__Your objective__: Lines from the one containing "You are a GUI" through the end of the listing are what is wanted, given again exactly with both ends included and pictures left out.

** Opening Records supplied block **

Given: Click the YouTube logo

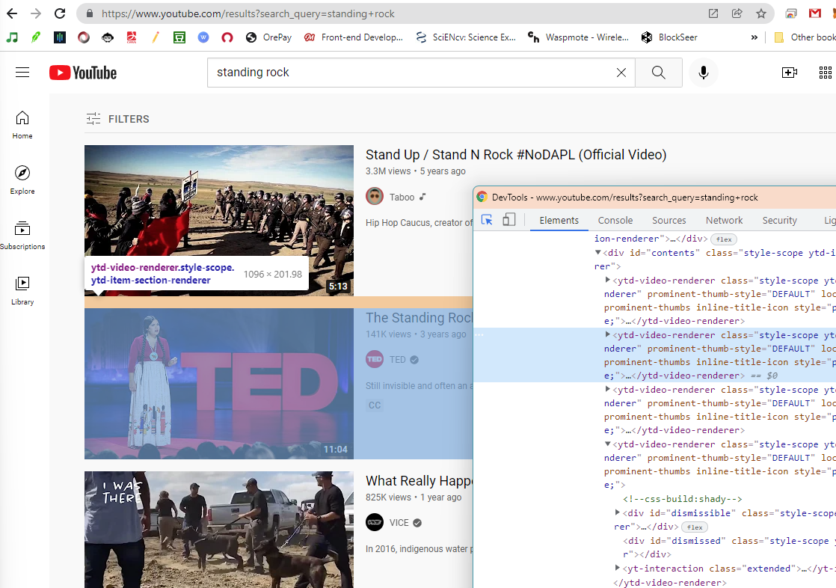Looking at the screenshot, I should tap(83, 73).
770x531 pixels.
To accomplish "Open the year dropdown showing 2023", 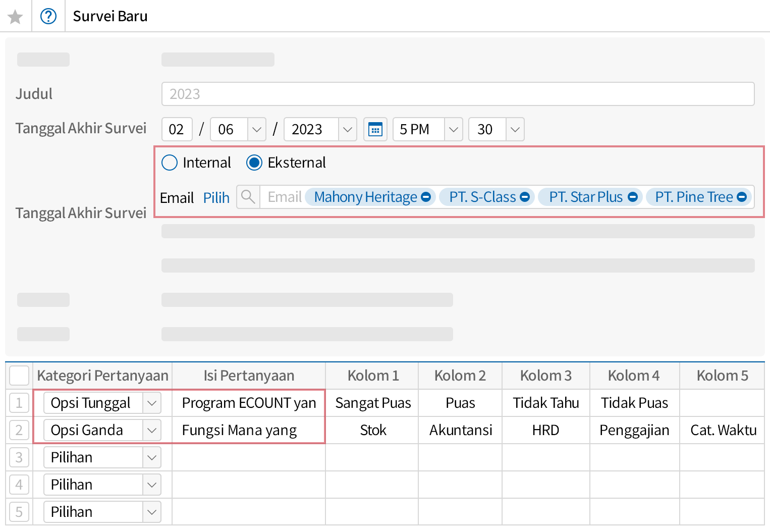I will (x=347, y=130).
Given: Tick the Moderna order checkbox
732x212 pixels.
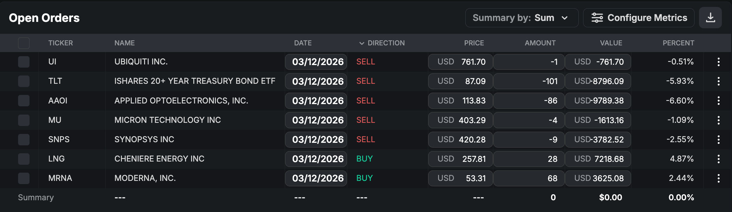Looking at the screenshot, I should click(x=24, y=178).
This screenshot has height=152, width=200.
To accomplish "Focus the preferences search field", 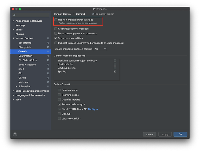I will 31,15.

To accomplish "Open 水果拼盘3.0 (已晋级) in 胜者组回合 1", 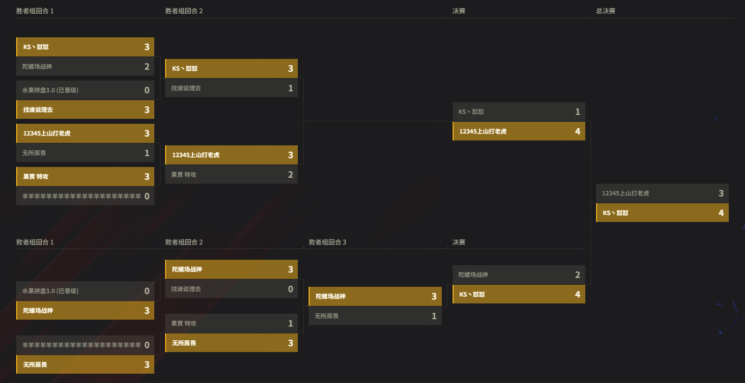I will click(x=85, y=90).
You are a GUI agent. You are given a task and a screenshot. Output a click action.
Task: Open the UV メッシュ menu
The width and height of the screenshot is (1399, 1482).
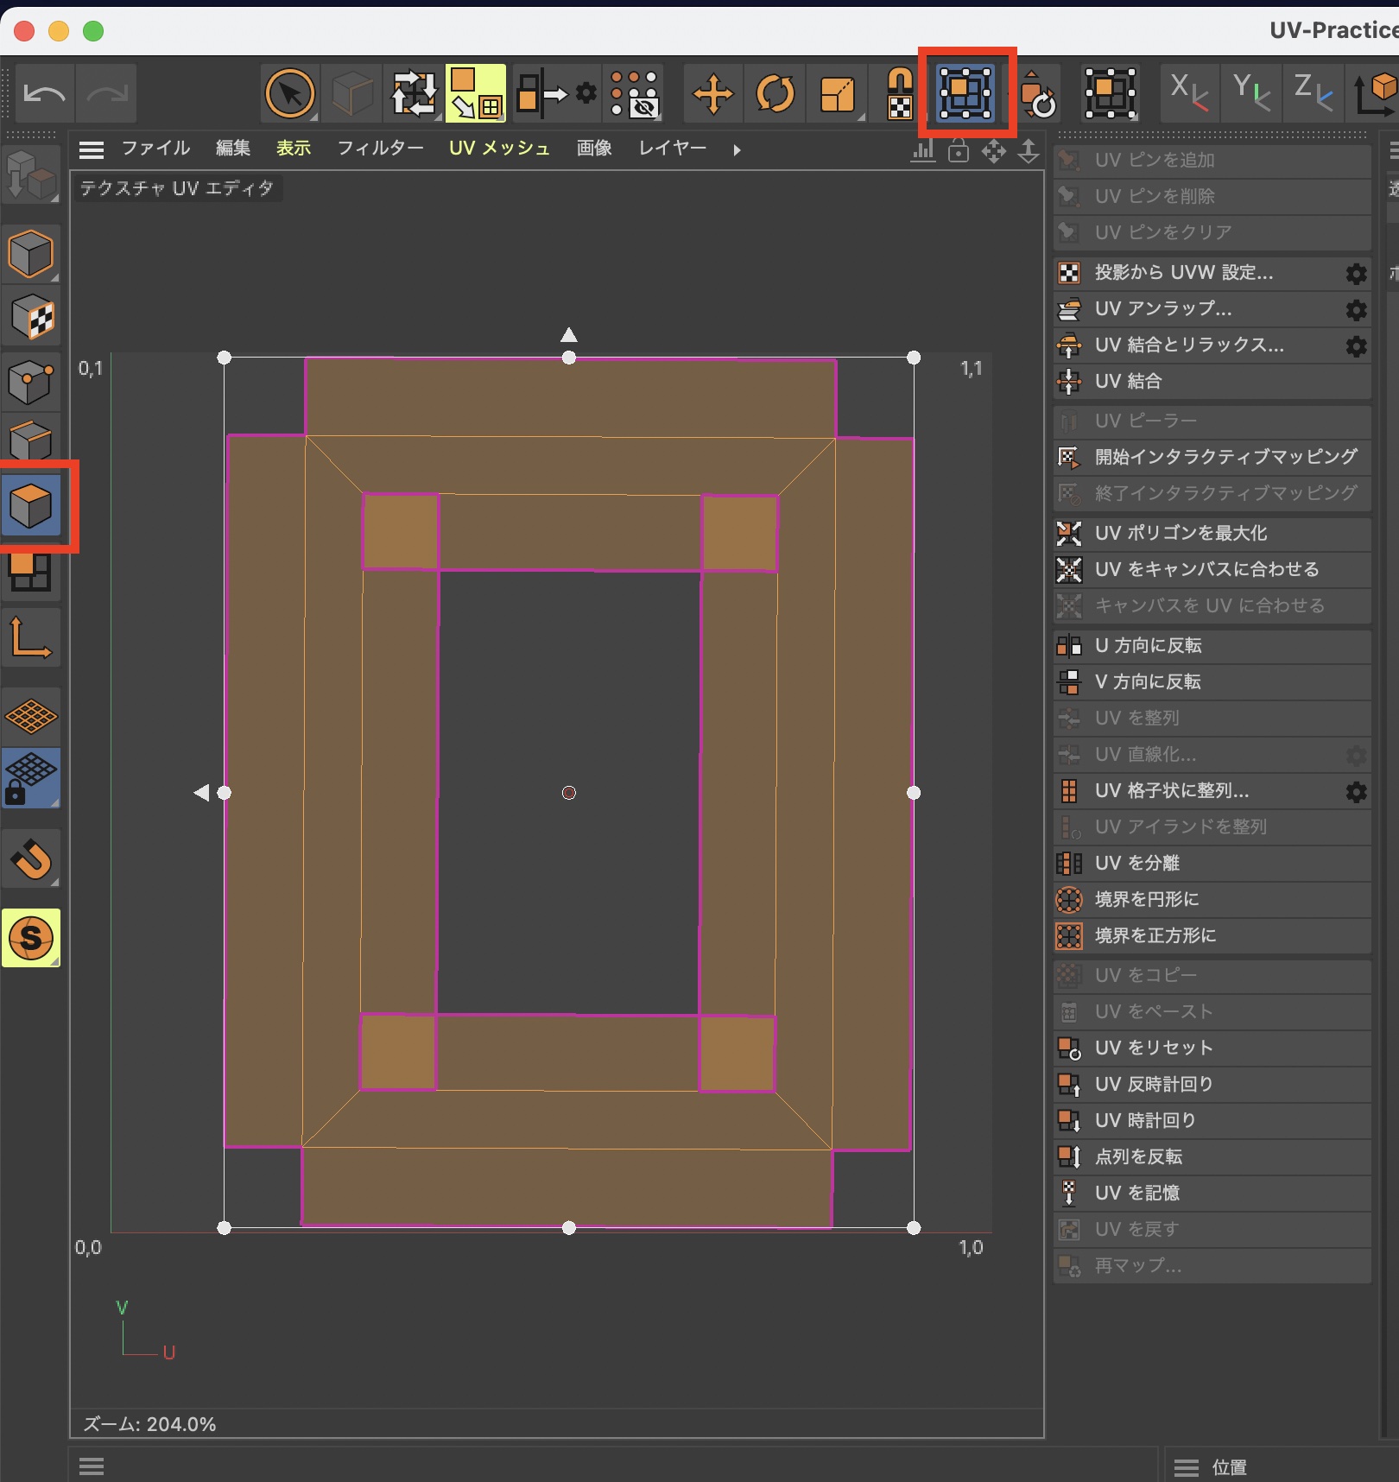[499, 149]
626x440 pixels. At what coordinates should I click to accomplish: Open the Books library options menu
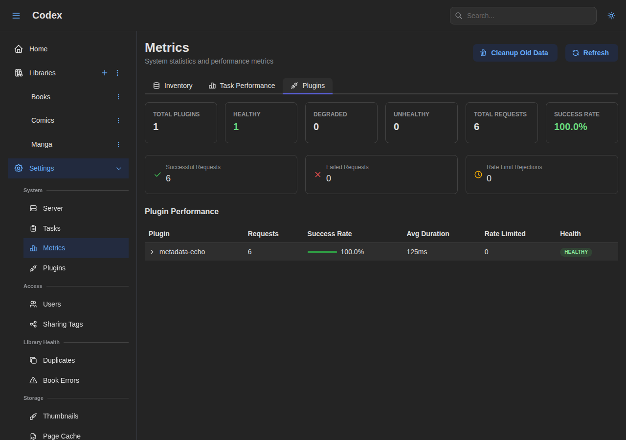[118, 97]

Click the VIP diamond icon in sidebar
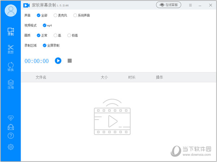10,118
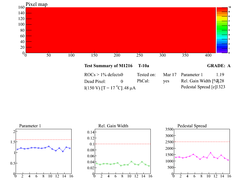Select the red top of the color scale

(222, 9)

** Closing Records supplied block **

__Answer__:
You are a GUI agent. You are given a task and a screenshot. Output a click action.
Task: Open the UV メッシュ menu
The width and height of the screenshot is (1399, 1482).
[499, 149]
626x440 pixels. At what coordinates should I click to accomplish: Open the Books library options menu
[118, 97]

Click the VIP diamond icon in sidebar
10,118
Select the red top of the color scale

(222, 9)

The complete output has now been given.